In April, scholarships were awarded to further Walker’s legacy
He’s been hailed as a visionary, a pioneer of Christian journalism and a communicator of the gospel through the published word. But Robert Walker says
he is just someone who made himself available to obey God.
Walker is the founder and former chairman of Christian Life Missions (CLM), the nonprofit ministry partner of Charisma–whose readers have contributed more than $1 million in the past five years to ministries that were featured in the magazine.
For many years Walker was editor of Christian Life, which merged with Charisma in 1987. Today, publisher Stephen Strang says his organization continues Walker’s legacy not only through Charisma but also through Christian Retailing magazine, which was founded by Walker in 1955 as Christian Bookseller, and through Strang’s various publishing imprints that grew out of Creation House Books, founded by Walker in 1970.
In April, scholarships in Walker’s name were awarded by CLM to five winning applicants.
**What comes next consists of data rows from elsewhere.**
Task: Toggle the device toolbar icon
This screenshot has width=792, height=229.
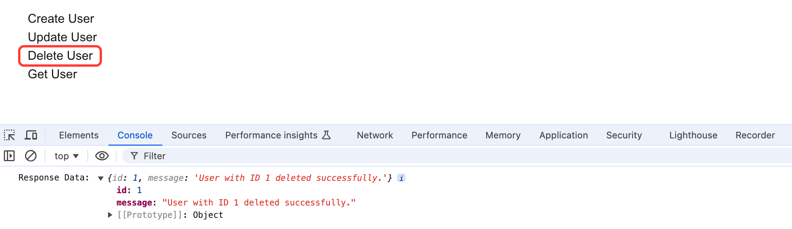Action: [31, 135]
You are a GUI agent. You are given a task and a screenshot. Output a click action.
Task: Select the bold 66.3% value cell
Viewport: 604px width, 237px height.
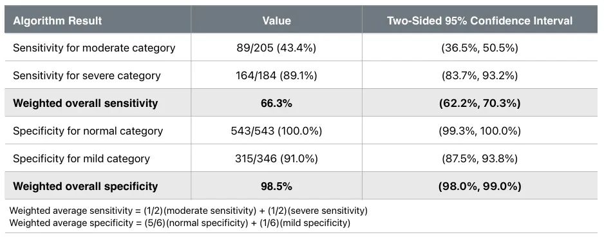tap(276, 103)
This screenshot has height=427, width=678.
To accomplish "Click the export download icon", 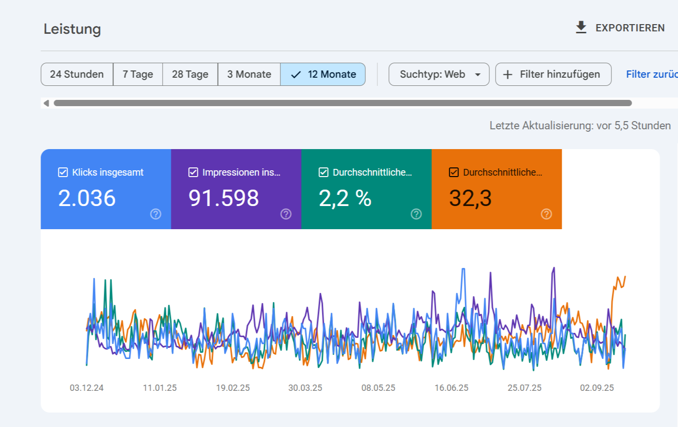I will (581, 28).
The $1,000 grants were given to “help young people who are devoting their lives to proclaiming the gospel through the printed word, which is the legacy that Robert Walker gives,” said Strang, who noted that most younger readers don’t know Walker’s interesting story.
Celebrating his 90th birthday at a board meeting of CLM in Wheaton, Ill., in April, Walker said: “It’s really not what we do. It is what the Holy Spirit does in us to create the life of Christ so that when others see us, they don’t see us, they see what God does through us.”
Walker also told the CLM board: “I praise God for the privilege that is mine to see what God has done with you as a result of the vision God gave me.”
That vision inspired Walker to create in 1941 a magazine for Christians called Sunday. The publication was renamed Christian Life after Walker acquired the publication Christian Life & Times from friend Clyde Dennis.
Walker quickly became a mover and shaker in the budding Christian publishing industry. The Christian Booksellers Association sought him out in 1955 to start a Christian trade publication to cover that industry. Christian Bookseller was published twice monthly at that time.
In 1968, Christian Life did a profile on Hollywood star Pat Boone that described the entertainer’s experience with the Holy Spirit. From that article sprang Walker’s idea to form Creation House Books, which published Boone’s best seller A New Song. The book sold 2.5 million copies in six months–something unheard of in the Christian publishing industry in those days.
In 1986, Walker, then 74, met Strang, who had started Charisma 11 years before in 1975. Strang offered to buy Christian Life, and Walker agreed when Strang also agreed to take on Christian Bookseller and Creation House Books.
A celebration of Walker’s life followed the CLM board meeting, as old friends gathered to share anecdotes about this 90-year-old man who still goes to the gym three times a week to lift weights.
Many who were influenced by Walker’s professional life attended the celebration, including missionary Bruce Olsson, whose book Bruchko was published in 1973 by Creation House under Walker’s tenure. Walker had convinced Olsson to let him write a book about his efforts to evangelize the Stone Age Motilone Indians of Colombia. The book has sold more than 150,000 copies.
Pat Robertson sent a videotaped greeting to honor Walker, and Ken Taylor, founder of Tyndale House Publishers, came in person to honor his lifelong friendship with Walker. Taylor half jokingly thanked Walker for leaving his post as editor of HIS magazine in Chicago, opening up the opportunity for Taylor to take that position and relocate to Wheaton, where in 1962 he started Tyndale House.
“Bob, you and I have known each other since 1934,” Taylor said. “I remember the first time I saw you, which was on the campus at Beacon College. I saw you walking by, and I realized that this must be one of the ‘football’ guys. The other day I was over at the club–and there was Bob–still pumping iron.”
Jan Franzen, a former CLM board member who worked for Walker for 39 years, recalled a pep talk Walker once gave her when she was a rookie journalist just starting out at Christian Life.
Walker took Franzen aside one day and gave her a very “lively lecture” about why she was at Christian Life, how she could contribute and “what most likely would happen if I didn’t.”
That lecture drove Franzen throughout her career in Christian journalism and she thanked him “on behalf of all the others you have pushed, prodded and taught through the years, and realize they are better writers and craftspersons as a result.”
This year’s Robert Walker Scholarships were given to Jason Arthurs, University of North Carolina; Anita Harrison, University of Missouri; Jennifer Banks, Berry College; Tynisa Trapps, Regent University; and Yhanique Whitely, University of Florida. Strang said the scholarships will be given annually.
Walker, still vibrant at 90, continues to cast a huge shadow over the world of Christian publishing. The Evangelical Christian Publishers Association gave him a lifetime achievement award in 1994. But Walker mostly shrugs at taking any personal credit.
As he told one interviewer: “It’s not the goal of the Christian that counts. It’s their desire to be filled with the Holy Spirit, then allowing God to establish the goals.”